先へ先へと急いで、落ち着かないこと。また、そうした性質の人。性急。


実際のところ「せっかち」というのは、こういう意味だと思っており、異議はありません。ところで、「せかせか」という語については、次のように書かれています。

あわただしくて落ち着かないさま。


要するに「せかせか」した状態についての表現が変化して「せっかち」となったのではないかと思います。


では、関西圏の人が使う「いらち」というのは何でしょうか。この語は手元の辞書には掲載されていませんでした。意味的には、「せっかち」とはニュアンスが違うかもしれませんが、似たようなことだと思います。「いらち」は掲載されていませんでしたが、「いらいら」なら載っており、次のように書かれています。

思い通りにならず、あせって感情が高ぶるさま。


「せかせか」が「せっかち」として使われるように、「いらいら」が「いらち」として使われるのかもしれません。

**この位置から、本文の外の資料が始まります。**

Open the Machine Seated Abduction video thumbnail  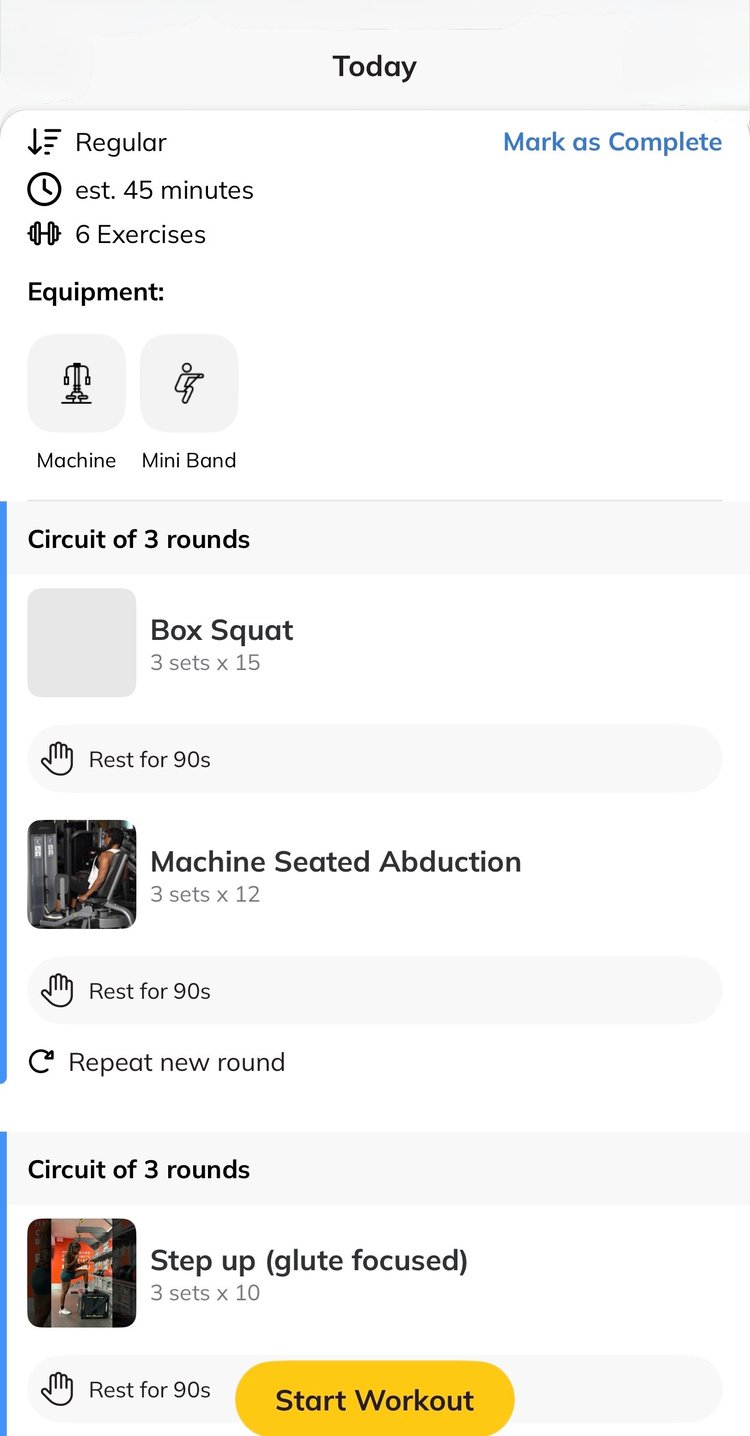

末尾にある「ち」が気になりますが、これは「がち」の変化という気がします。辞書には次のようにあります。

《名詞や動詞の連用形に付いて》・・・の割合が多い、・・・の傾向が強い意を表す。


このように見てくると、「せかせか」が「せっかち」に、「いらいら」が「いらち」になったと考えてよさそうに思えます。であれば、他の表現だって同様の変化があっても良かったのではないかと思います。たとえ、現実に日本語の語彙になくてもです。


「のろのろ」していると「のろち」とか、ご飯を「パクパク」食べるのは「パクち」とかは、どうでしょうか。